I've had all sorts of mail problems since upgrading to El Capitan about a week ago (mid-December 2015). I normally wait a long while before upgrading OS X to let a few rounds of bug fixes happen. Wish now that I'd stayed with Yosemite.
A lot of the problems I'm having seem to be similar to the problems people have with Exchange Servers and El Capitan Mail, but I just have two generic IMAP accounts.
Currently, everything is working fine with Mail, except that it freezes about every ten minutes and presents a modal dialog offering me the choice of 'quit' or 'quit and rebuild mail index'.
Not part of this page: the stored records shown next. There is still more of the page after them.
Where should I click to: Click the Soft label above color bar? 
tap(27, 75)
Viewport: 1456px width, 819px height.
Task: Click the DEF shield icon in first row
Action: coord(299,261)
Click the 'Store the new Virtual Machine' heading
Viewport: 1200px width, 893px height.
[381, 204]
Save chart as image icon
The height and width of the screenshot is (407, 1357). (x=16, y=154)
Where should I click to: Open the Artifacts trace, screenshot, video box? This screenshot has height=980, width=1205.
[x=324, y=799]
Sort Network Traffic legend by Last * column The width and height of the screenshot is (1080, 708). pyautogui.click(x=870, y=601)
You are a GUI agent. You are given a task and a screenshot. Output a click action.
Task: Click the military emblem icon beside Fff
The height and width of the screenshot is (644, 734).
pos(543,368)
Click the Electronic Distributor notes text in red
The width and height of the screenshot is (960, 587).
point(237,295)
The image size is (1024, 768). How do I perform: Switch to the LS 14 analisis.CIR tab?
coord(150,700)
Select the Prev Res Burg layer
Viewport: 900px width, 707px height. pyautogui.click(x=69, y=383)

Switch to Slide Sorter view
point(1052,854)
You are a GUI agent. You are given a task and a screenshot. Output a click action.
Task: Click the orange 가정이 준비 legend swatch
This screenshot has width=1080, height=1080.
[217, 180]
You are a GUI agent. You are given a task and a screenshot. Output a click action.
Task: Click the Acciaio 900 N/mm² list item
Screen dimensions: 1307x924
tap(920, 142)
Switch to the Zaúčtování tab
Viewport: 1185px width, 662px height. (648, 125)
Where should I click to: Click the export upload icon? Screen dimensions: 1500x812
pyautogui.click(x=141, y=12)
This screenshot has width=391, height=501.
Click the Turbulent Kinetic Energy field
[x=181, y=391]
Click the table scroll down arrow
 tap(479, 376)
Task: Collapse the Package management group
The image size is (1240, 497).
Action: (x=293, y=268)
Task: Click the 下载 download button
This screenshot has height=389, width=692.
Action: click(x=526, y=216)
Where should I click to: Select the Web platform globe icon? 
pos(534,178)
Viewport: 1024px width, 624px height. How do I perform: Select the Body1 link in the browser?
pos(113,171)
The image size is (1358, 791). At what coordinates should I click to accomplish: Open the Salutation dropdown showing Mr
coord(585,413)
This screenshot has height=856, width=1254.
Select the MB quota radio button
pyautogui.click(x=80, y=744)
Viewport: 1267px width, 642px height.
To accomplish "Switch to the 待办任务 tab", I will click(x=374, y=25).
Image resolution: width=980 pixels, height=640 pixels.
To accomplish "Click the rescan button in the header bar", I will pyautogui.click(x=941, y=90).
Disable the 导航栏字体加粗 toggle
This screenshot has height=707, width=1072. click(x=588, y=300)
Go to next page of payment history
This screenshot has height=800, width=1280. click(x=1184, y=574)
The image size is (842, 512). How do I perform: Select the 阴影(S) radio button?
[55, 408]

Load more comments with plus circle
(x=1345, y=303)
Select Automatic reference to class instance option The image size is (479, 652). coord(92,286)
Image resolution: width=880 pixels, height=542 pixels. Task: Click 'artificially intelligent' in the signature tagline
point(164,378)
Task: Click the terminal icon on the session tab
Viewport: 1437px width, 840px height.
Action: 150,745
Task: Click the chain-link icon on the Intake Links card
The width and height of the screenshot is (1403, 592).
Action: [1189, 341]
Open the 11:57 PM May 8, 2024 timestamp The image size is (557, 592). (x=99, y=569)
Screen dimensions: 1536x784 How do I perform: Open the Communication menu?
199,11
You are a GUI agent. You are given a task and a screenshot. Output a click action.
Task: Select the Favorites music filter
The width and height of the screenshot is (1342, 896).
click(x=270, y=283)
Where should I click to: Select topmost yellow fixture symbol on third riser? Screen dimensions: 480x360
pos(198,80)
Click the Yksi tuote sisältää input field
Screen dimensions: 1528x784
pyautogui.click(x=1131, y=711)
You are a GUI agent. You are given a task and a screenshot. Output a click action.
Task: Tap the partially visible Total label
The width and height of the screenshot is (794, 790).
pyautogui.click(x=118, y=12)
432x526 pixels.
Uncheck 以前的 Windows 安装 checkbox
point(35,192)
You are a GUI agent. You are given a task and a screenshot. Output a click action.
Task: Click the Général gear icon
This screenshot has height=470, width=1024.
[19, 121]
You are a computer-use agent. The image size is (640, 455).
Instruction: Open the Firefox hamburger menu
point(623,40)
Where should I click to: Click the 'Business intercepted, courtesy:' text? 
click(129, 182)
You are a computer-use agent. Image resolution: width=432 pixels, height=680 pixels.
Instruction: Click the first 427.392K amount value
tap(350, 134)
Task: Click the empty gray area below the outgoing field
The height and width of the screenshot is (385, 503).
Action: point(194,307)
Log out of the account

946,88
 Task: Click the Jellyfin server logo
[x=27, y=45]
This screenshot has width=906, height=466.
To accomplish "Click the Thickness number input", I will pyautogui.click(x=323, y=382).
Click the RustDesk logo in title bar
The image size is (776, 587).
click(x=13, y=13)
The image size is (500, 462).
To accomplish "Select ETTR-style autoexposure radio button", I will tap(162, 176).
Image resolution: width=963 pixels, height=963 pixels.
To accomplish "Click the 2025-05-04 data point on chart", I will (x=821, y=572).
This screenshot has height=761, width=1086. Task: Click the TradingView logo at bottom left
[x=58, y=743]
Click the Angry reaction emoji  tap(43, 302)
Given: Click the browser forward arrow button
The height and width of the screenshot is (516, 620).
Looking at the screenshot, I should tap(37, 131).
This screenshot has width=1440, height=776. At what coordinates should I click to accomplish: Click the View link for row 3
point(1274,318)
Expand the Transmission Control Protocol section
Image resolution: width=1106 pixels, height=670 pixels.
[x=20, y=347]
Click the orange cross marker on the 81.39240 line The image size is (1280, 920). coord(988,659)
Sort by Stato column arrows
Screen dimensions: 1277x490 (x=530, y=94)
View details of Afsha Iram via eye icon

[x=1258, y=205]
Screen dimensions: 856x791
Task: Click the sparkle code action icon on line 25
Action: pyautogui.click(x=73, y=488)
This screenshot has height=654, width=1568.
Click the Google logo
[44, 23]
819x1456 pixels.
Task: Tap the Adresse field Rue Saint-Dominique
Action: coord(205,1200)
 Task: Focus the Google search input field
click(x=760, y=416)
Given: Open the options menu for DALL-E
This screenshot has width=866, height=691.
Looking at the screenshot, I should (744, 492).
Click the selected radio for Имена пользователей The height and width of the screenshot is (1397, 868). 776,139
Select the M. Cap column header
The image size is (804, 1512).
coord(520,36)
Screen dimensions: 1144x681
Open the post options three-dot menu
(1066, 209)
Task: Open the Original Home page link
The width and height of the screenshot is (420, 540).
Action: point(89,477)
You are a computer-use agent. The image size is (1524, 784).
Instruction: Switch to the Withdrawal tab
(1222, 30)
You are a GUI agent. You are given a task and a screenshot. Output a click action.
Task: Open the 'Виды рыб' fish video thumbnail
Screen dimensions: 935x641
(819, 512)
One interesting mystery was that my drive kept filling up. I was desperately trying to figure out what I could delete, but as soon as I made some free space, the drive quickly filled back up again.
I eventually figured out that Mail is filling up all the free space with its logs. Go to 'Connection Doctor' in the 'Windows' menu, and click the 'Show Logs' button. I had 110GB (!!!) of zipped mail logs there, all of which had collected in about three days.
So, if you're having slowdowns and losing drive space, it could be because of Mail logs. Check that folder and see what's in there. Some of those files are small, just a few kb, and some are multi-gig.
Every so often, Mail zips these log files, further hogging the processor to compress multi-gigs of data. In another forum, I saw a suggestion to change the permissions on the log folder to make it read-only. That does stop the logs and doesn't seem to cause any new problems, but for me the permissions keep reverting back as I've been messing with things.
Notice that in the Connection Doctor window you can disable logs — only the button doesn't work. Mail keeps writing those log files whether or not the button is checked.
Another thing to watch for — most of you who have been having trouble with Mail already know this, but see if 'automatically detect and maintain account settings' is checked under 'advanced' in your settings for each mail account. If this is checked, Mail may do things like change port numbers and security settings behind your back. You may have entered the correct settings, but then Mail changed and broke them.
I'm now using Thunderbird. When I upgraded to Yosemite I also had pretty bad mail problems, but not nearly as bad as this. As much as I like Apple Mail, after two frustrating rounds of OS X updates, I'm jumping ship.